一、事件经过:从最大外部股东到“最遗憾的旁观者”
投资始末:宇树创始人王兴兴创业前曾短暂入职大疆,2016年离职创办宇树。2018年,大疆旗下基金计划出资1012.86万元参与宇树第二次增资,拿下约17%股份,投后估值仅6000万元,并完成工商登记,一跃成为最大外部股东。

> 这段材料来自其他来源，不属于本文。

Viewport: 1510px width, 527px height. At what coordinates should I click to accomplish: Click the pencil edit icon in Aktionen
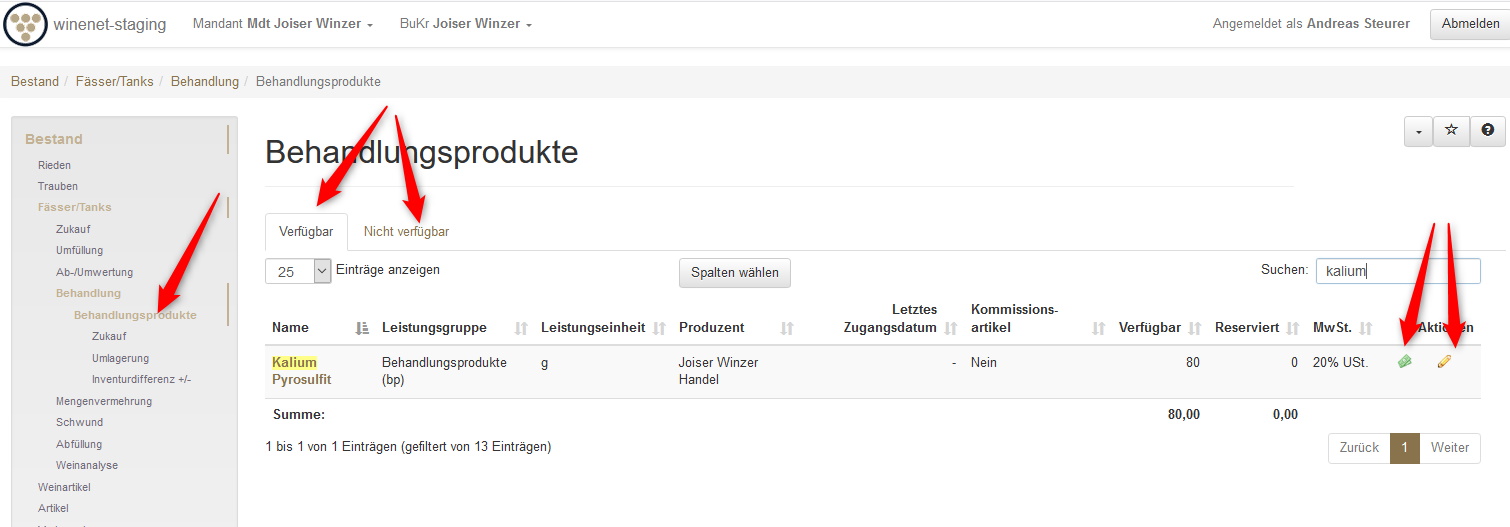1444,362
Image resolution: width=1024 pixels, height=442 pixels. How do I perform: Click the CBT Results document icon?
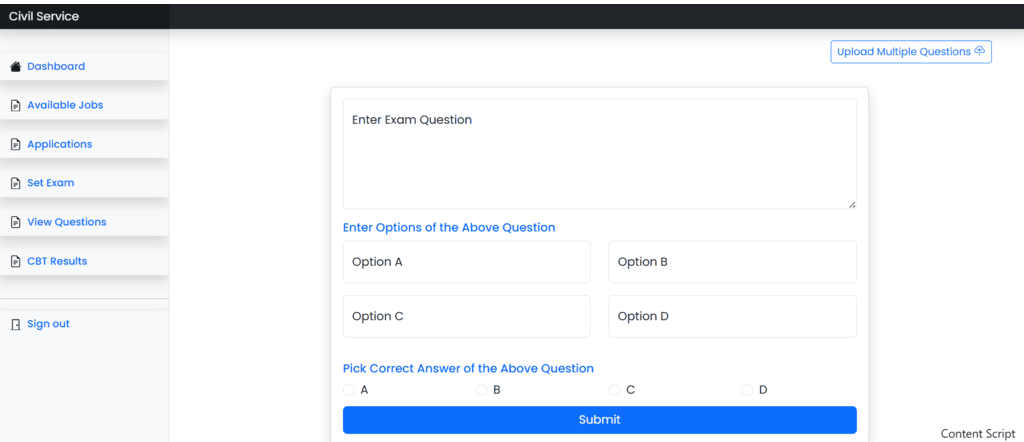point(15,262)
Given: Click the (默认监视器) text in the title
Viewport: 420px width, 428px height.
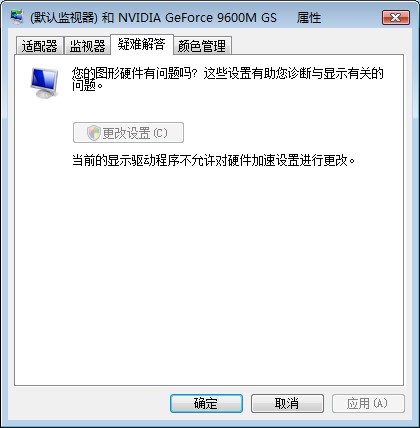Looking at the screenshot, I should coord(64,17).
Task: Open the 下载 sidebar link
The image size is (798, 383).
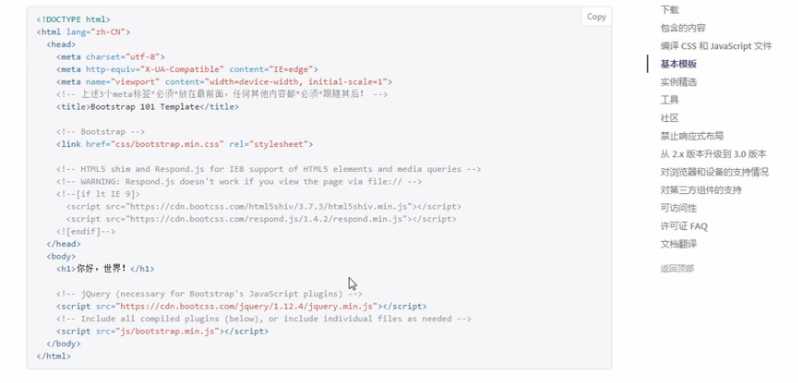Action: click(669, 10)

突然撤资:2019年,大疆选择减资退出,全额撤出宇树股东名单。宇树科技在2026年8月10日正式开启科创板申购,发行价150.80元/股,发行后总市值约610亿元。
财富对比:若大疆持股至今,按发行价估算,17%股权价值约37亿元;而天使投资人尹方鸣2016年以200万元获得15%股份,如今所持份额市值约2.8亿元,翻了140倍。


二、撤资原因:内部反腐成“合规代价”
反腐风暴波及投资:2019年大疆发布反腐败公告,披露处理涉嫌腐败和渎职人员45人,腐败造成损失超10亿元。这场风暴导致投资部门工作全面停滞,所有对外投资项目被紧急叫停审查,宇树投资案也因项目负责人受牵连而搁浅。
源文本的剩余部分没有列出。